> **Work item**: Scan the data for lines with "ribbon" and report the count by itself.

[Data items]
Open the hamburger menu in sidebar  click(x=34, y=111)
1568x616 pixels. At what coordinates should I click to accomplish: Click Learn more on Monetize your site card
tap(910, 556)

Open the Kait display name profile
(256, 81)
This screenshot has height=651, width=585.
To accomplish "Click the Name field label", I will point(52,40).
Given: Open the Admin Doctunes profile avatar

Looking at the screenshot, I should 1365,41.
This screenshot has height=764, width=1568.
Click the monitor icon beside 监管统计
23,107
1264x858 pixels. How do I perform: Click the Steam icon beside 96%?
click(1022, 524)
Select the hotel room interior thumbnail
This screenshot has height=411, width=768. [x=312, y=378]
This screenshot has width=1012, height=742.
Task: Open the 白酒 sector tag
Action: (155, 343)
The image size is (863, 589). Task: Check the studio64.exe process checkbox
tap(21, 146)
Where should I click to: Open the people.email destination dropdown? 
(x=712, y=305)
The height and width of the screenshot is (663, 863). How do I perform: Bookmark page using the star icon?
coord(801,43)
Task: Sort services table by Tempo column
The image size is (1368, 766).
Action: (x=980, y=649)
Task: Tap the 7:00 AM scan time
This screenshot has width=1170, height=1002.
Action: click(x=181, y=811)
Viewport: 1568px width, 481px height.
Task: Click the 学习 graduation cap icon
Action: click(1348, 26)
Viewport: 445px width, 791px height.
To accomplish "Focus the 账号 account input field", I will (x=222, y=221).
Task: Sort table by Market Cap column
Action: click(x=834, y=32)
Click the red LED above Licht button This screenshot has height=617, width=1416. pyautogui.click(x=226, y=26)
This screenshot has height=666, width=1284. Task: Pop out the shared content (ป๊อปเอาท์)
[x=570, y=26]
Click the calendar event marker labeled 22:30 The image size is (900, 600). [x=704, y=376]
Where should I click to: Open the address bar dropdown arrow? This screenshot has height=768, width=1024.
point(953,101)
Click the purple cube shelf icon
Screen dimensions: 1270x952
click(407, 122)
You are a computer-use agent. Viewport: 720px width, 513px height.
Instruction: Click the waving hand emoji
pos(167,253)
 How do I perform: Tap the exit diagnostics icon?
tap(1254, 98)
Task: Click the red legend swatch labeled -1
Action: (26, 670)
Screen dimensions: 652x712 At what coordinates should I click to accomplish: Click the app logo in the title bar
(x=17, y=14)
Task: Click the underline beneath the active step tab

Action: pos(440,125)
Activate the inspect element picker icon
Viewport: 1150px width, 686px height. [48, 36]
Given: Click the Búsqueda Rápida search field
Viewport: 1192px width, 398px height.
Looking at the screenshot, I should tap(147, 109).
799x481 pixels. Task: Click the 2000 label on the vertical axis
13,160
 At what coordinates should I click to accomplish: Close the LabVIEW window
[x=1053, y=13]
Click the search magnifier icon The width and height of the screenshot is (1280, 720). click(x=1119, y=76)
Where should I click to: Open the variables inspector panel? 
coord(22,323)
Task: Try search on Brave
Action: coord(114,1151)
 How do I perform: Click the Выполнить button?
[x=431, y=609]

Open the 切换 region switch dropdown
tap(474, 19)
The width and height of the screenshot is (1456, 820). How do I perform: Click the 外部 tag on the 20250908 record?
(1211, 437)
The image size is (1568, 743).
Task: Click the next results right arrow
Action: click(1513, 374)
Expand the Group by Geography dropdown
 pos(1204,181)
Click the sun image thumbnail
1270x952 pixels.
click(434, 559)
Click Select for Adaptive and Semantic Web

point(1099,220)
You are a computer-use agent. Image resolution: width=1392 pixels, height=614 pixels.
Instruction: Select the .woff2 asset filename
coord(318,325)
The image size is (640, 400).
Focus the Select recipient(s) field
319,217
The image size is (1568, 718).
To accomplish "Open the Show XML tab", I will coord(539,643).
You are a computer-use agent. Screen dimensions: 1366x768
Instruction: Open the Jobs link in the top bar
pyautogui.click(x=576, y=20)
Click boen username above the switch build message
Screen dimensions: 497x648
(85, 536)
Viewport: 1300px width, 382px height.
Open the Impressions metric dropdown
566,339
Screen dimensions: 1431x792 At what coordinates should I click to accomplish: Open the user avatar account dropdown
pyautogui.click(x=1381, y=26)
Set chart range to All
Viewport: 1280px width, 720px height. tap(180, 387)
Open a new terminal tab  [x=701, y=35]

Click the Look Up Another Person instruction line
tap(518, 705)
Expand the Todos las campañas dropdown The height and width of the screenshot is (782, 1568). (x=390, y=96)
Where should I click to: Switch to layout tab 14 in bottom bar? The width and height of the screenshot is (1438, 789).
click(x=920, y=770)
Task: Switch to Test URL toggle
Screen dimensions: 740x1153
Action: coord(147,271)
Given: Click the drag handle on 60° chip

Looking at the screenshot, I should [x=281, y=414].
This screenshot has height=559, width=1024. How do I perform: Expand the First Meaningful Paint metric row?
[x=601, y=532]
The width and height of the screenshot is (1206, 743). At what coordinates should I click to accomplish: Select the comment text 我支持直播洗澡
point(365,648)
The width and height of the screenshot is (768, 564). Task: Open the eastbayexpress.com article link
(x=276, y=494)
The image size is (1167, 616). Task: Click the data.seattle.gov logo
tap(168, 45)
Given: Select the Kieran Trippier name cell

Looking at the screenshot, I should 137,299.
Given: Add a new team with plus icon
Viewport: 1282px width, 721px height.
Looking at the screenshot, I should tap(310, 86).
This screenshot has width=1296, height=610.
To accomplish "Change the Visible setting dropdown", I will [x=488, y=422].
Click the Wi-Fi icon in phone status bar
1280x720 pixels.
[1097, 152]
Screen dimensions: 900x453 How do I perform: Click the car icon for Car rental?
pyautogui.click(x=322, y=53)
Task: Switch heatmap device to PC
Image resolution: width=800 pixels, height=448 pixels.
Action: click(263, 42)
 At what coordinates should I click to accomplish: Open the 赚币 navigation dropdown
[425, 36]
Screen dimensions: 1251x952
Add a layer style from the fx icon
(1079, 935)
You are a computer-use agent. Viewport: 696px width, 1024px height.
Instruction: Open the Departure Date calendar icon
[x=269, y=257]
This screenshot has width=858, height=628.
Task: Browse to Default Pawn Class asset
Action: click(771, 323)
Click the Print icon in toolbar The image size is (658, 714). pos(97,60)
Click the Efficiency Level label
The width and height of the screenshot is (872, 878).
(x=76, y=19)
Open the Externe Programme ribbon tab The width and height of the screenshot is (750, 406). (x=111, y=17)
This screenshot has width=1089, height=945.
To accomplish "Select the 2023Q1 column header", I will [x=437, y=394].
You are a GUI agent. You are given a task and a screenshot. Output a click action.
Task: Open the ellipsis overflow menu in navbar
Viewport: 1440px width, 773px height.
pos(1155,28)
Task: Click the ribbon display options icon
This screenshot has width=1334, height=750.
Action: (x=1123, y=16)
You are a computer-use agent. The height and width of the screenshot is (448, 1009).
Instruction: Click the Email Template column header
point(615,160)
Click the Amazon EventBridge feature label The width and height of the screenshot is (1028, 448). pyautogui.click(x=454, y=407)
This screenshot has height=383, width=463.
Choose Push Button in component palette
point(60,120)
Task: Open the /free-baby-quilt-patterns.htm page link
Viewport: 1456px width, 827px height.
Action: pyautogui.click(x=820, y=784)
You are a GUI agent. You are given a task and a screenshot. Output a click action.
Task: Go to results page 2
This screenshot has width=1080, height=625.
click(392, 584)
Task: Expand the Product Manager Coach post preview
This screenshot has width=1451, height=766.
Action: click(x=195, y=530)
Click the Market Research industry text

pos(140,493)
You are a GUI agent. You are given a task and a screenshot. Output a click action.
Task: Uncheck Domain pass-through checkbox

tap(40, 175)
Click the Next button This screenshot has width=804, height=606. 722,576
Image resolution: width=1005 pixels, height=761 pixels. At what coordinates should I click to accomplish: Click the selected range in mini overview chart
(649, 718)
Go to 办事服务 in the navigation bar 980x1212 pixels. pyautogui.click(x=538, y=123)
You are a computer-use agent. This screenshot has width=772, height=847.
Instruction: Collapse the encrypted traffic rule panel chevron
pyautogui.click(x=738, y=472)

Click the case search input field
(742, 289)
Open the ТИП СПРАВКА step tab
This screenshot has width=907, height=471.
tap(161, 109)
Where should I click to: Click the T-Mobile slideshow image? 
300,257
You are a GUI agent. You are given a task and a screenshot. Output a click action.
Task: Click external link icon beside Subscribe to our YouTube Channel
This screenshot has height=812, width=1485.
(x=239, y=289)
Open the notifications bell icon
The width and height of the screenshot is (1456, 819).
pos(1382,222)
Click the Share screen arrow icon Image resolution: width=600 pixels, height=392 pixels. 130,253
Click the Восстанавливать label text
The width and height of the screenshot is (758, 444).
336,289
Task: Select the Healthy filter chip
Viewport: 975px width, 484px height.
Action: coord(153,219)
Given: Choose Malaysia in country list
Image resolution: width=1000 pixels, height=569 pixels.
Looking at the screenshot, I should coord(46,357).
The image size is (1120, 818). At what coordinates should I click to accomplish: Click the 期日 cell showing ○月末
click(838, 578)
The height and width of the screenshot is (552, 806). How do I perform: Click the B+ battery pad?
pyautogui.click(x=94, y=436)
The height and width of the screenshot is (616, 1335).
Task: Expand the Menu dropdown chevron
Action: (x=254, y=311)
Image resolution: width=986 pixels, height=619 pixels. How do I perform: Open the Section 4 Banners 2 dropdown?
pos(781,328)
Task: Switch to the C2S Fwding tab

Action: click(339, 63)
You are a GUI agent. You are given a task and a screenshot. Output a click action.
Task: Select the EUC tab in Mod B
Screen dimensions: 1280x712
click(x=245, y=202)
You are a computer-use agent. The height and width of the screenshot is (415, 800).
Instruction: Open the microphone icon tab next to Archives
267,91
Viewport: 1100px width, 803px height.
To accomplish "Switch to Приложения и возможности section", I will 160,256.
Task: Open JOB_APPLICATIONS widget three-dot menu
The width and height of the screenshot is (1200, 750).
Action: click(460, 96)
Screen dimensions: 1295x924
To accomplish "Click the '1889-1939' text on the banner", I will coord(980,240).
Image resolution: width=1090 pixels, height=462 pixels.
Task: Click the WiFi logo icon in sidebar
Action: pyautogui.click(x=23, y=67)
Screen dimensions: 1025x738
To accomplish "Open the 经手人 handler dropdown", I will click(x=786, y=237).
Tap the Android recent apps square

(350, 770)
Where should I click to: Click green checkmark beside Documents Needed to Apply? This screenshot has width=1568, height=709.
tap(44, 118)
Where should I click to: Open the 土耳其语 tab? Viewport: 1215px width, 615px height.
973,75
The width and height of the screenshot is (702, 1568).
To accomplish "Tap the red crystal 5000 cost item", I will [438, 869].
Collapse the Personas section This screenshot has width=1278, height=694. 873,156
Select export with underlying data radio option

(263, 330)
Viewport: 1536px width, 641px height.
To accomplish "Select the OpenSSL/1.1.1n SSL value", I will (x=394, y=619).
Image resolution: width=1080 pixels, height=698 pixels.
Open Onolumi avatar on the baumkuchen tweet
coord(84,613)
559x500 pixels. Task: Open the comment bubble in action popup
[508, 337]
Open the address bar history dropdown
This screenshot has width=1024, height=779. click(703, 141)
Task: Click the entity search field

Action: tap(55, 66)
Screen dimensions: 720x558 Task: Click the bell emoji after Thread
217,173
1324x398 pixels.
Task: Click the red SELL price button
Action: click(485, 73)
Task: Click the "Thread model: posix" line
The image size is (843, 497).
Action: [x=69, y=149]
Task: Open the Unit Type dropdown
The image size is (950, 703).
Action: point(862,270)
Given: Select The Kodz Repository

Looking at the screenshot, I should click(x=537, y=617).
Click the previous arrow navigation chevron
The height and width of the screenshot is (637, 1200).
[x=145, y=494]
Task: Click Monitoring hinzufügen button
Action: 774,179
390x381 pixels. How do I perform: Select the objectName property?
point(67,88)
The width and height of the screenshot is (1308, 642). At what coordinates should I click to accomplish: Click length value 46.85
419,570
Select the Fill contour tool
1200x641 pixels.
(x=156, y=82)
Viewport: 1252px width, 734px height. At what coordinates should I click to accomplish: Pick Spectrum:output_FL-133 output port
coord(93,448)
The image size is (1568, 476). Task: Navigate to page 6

> **Response to the exercise**: 2